BRIEF:
Starting with the line containing "At what coordinates should I click to accomplish: Open" and going on through the line containing "This screenshot has height=720, width=1280.", return the lines of the data below exactly, and only those.

Collected data
--------
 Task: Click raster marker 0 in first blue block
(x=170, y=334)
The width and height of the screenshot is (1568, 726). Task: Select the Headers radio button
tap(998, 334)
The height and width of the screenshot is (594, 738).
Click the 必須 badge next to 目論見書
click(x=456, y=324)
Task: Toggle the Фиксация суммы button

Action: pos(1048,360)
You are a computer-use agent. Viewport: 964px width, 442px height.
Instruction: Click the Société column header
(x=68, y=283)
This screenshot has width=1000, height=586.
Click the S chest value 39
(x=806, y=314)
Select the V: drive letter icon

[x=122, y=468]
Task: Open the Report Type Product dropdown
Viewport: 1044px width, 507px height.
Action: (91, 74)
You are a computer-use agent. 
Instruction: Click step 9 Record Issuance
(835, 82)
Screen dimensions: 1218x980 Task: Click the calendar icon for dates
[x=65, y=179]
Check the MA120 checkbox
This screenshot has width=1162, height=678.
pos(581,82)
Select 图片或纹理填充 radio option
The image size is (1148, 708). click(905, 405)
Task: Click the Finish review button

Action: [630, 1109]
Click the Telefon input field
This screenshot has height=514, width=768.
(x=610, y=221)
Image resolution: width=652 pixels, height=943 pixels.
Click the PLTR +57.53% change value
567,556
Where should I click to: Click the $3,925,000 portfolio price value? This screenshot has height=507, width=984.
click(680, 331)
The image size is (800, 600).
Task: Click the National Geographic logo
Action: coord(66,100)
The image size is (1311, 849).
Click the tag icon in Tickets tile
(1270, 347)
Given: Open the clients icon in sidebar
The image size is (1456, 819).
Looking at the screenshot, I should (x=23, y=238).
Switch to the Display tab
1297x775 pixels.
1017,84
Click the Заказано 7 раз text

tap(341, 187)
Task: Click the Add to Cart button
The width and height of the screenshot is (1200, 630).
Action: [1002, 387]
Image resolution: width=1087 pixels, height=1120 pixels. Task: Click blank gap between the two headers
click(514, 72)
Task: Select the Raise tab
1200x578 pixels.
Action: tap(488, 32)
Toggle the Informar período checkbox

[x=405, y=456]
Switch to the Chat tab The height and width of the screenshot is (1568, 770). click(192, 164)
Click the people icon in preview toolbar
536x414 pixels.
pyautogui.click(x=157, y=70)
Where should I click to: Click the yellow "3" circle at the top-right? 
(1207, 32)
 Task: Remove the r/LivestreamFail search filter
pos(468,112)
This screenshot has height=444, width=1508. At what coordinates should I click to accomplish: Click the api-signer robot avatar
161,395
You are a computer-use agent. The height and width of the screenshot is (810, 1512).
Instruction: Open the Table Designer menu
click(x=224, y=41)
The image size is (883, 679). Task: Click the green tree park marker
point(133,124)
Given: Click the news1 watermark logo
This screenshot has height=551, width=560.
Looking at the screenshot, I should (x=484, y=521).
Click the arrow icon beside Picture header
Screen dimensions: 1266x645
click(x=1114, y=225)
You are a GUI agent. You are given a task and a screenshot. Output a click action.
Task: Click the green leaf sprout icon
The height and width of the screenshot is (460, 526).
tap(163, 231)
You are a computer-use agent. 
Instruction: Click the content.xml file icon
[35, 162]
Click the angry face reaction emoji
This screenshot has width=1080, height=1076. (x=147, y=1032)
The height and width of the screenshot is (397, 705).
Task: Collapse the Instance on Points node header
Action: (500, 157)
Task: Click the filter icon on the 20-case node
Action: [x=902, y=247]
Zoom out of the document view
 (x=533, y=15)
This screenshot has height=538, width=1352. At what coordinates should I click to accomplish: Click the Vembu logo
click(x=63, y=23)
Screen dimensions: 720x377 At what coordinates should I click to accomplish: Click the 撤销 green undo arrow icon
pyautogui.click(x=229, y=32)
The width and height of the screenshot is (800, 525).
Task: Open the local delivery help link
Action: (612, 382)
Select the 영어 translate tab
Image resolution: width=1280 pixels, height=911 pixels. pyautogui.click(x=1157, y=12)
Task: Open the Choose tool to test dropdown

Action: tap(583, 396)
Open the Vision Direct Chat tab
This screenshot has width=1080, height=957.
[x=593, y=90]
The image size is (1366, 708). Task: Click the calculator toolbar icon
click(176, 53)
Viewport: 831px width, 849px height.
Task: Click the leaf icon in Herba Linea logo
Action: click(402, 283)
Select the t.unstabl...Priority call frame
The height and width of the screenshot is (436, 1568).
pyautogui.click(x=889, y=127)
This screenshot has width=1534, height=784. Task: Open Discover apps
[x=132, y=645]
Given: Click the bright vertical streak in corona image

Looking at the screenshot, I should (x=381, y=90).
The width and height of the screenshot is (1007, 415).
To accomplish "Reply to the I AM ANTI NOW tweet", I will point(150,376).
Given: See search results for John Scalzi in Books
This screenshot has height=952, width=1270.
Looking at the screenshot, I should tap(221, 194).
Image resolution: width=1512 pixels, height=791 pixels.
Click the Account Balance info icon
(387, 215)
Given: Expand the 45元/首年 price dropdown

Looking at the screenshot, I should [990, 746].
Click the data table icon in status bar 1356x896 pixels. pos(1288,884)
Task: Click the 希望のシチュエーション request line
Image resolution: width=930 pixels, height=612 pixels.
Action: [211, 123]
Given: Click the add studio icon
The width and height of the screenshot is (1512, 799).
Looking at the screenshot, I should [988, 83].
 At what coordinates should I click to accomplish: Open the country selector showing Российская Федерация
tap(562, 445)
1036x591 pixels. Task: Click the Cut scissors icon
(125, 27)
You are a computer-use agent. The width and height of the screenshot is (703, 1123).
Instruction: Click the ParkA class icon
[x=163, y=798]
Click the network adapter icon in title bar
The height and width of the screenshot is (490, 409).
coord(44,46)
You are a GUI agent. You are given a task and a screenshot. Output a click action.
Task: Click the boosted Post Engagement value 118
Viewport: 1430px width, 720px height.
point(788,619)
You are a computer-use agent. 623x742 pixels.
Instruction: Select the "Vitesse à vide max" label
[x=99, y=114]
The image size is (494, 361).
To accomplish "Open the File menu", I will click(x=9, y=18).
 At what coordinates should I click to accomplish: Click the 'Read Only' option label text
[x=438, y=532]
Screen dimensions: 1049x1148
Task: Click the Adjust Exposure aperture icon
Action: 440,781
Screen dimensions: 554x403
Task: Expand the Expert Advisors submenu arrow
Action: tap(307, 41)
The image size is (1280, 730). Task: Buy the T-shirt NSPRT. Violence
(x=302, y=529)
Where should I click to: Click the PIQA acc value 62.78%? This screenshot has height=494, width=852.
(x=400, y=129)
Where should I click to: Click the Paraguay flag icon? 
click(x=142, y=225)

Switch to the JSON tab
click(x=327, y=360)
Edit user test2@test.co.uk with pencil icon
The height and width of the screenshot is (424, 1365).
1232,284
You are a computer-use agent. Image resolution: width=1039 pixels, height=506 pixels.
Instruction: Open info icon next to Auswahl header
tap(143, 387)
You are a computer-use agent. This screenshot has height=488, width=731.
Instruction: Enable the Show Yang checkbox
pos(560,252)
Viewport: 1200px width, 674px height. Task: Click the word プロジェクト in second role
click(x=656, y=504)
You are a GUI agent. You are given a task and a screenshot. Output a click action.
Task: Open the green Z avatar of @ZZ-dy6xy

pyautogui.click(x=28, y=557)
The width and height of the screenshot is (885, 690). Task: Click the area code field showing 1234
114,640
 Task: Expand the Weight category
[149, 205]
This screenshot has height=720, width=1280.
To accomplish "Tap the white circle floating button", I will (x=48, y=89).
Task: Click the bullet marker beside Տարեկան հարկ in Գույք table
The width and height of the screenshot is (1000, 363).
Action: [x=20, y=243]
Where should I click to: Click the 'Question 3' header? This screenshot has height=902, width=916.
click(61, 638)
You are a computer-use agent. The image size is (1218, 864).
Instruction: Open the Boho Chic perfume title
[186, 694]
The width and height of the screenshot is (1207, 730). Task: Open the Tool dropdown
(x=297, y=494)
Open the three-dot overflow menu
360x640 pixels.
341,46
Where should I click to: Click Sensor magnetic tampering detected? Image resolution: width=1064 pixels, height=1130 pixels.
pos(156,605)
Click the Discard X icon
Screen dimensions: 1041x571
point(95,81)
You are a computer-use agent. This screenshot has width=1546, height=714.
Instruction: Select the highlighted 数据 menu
--------
ANSWER:
 At what coordinates should I click to accomplish: Open the country selector showing Российская Федерация
tap(562, 445)
1036x591 pixels. Task: Click the Cut scissors icon
(125, 27)
You are a computer-use agent. The width and height of the screenshot is (703, 1123).
Instruction: Click the ParkA class icon
[x=163, y=798]
Click the network adapter icon in title bar
The height and width of the screenshot is (490, 409).
coord(44,46)
You are a GUI agent. You are given a task and a screenshot. Output a click action.
Task: Click the boosted Post Engagement value 118
Viewport: 1430px width, 720px height.
point(788,619)
You are a computer-use agent. 623x742 pixels.
Instruction: Select the "Vitesse à vide max" label
[x=99, y=114]
The image size is (494, 361).
To accomplish "Open the File menu", I will click(x=9, y=18).
 At what coordinates should I click to accomplish: Click the 'Read Only' option label text
[x=438, y=532]
Screen dimensions: 1049x1148
Task: Click the Adjust Exposure aperture icon
Action: 440,781
Screen dimensions: 554x403
Task: Expand the Expert Advisors submenu arrow
Action: tap(307, 41)
The image size is (1280, 730). Task: Buy the T-shirt NSPRT. Violence
(x=302, y=529)
Where should I click to: Click the PIQA acc value 62.78%? This screenshot has height=494, width=852.
(x=400, y=129)
Where should I click to: Click the Paraguay flag icon? 
click(x=142, y=225)

Switch to the JSON tab
click(x=327, y=360)
Edit user test2@test.co.uk with pencil icon
The height and width of the screenshot is (424, 1365).
1232,284
You are a computer-use agent. Image resolution: width=1039 pixels, height=506 pixels.
Instruction: Open info icon next to Auswahl header
tap(143, 387)
You are a computer-use agent. This screenshot has height=488, width=731.
Instruction: Enable the Show Yang checkbox
pos(560,252)
Viewport: 1200px width, 674px height. Task: Click the word プロジェクト in second role
click(x=656, y=504)
You are a GUI agent. You are given a task and a screenshot. Output a click action.
Task: Open the green Z avatar of @ZZ-dy6xy

pyautogui.click(x=28, y=557)
The width and height of the screenshot is (885, 690). Task: Click the area code field showing 1234
114,640
 Task: Expand the Weight category
[149, 205]
This screenshot has height=720, width=1280.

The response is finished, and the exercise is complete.